Segment Open
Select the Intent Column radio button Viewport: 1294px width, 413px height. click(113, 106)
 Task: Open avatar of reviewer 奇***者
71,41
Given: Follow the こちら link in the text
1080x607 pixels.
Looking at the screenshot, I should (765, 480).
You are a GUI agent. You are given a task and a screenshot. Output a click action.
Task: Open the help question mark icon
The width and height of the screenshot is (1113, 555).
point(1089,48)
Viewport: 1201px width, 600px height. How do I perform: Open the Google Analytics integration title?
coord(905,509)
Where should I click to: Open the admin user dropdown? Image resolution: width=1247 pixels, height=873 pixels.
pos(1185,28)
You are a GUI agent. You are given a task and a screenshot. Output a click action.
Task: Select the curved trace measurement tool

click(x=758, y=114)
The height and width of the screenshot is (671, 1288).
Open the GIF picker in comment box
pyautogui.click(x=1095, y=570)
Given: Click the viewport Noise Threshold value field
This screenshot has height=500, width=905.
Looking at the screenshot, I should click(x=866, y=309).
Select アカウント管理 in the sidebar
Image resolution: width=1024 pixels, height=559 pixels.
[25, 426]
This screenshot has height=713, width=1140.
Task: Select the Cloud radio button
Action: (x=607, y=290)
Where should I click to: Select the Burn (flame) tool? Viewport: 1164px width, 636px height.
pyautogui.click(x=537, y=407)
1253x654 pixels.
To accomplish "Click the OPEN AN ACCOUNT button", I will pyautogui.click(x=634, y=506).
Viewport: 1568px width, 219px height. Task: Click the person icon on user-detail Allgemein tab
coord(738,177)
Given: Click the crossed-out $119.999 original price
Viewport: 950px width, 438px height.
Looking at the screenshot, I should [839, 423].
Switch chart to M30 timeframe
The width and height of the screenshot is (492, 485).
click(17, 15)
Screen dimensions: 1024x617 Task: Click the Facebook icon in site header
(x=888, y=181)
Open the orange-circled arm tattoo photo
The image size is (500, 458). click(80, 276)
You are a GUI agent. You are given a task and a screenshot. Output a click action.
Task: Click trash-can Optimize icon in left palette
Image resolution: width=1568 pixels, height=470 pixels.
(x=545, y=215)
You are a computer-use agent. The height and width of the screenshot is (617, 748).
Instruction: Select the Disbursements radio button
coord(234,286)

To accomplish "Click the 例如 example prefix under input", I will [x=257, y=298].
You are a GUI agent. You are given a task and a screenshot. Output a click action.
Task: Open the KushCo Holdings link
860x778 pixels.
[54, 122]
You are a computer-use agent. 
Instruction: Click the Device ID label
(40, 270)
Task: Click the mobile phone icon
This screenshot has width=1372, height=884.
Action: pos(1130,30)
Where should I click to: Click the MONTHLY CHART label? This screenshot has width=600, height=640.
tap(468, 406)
Segment Closed
_Task objective_
An exact transcription of the data above is required.

_Written reply_
Select the Intent Column radio button Viewport: 1294px width, 413px height. click(113, 106)
 Task: Open avatar of reviewer 奇***者
71,41
Given: Follow the こちら link in the text
1080x607 pixels.
Looking at the screenshot, I should (765, 480).
You are a GUI agent. You are given a task and a screenshot. Output a click action.
Task: Open the help question mark icon
The width and height of the screenshot is (1113, 555).
point(1089,48)
Viewport: 1201px width, 600px height. How do I perform: Open the Google Analytics integration title?
coord(905,509)
Where should I click to: Open the admin user dropdown? Image resolution: width=1247 pixels, height=873 pixels.
pos(1185,28)
You are a GUI agent. You are given a task and a screenshot. Output a click action.
Task: Select the curved trace measurement tool

click(x=758, y=114)
The height and width of the screenshot is (671, 1288).
Open the GIF picker in comment box
pyautogui.click(x=1095, y=570)
Given: Click the viewport Noise Threshold value field
This screenshot has height=500, width=905.
Looking at the screenshot, I should click(x=866, y=309).
Select アカウント管理 in the sidebar
Image resolution: width=1024 pixels, height=559 pixels.
[25, 426]
This screenshot has height=713, width=1140.
Task: Select the Cloud radio button
Action: (x=607, y=290)
Where should I click to: Select the Burn (flame) tool? Viewport: 1164px width, 636px height.
pyautogui.click(x=537, y=407)
1253x654 pixels.
To accomplish "Click the OPEN AN ACCOUNT button", I will pyautogui.click(x=634, y=506).
Viewport: 1568px width, 219px height. Task: Click the person icon on user-detail Allgemein tab
coord(738,177)
Given: Click the crossed-out $119.999 original price
Viewport: 950px width, 438px height.
Looking at the screenshot, I should [839, 423].
Switch chart to M30 timeframe
The width and height of the screenshot is (492, 485).
click(17, 15)
Screen dimensions: 1024x617 Task: Click the Facebook icon in site header
(x=888, y=181)
Open the orange-circled arm tattoo photo
The image size is (500, 458). click(80, 276)
You are a GUI agent. You are given a task and a screenshot. Output a click action.
Task: Click trash-can Optimize icon in left palette
Image resolution: width=1568 pixels, height=470 pixels.
(x=545, y=215)
You are a computer-use agent. The height and width of the screenshot is (617, 748).
Instruction: Select the Disbursements radio button
coord(234,286)

To accomplish "Click the 例如 example prefix under input", I will [x=257, y=298].
You are a GUI agent. You are given a task and a screenshot. Output a click action.
Task: Open the KushCo Holdings link
860x778 pixels.
[54, 122]
You are a computer-use agent. 
Instruction: Click the Device ID label
(40, 270)
Task: Click the mobile phone icon
This screenshot has width=1372, height=884.
Action: pos(1130,30)
Where should I click to: Click the MONTHLY CHART label? This screenshot has width=600, height=640.
tap(468, 406)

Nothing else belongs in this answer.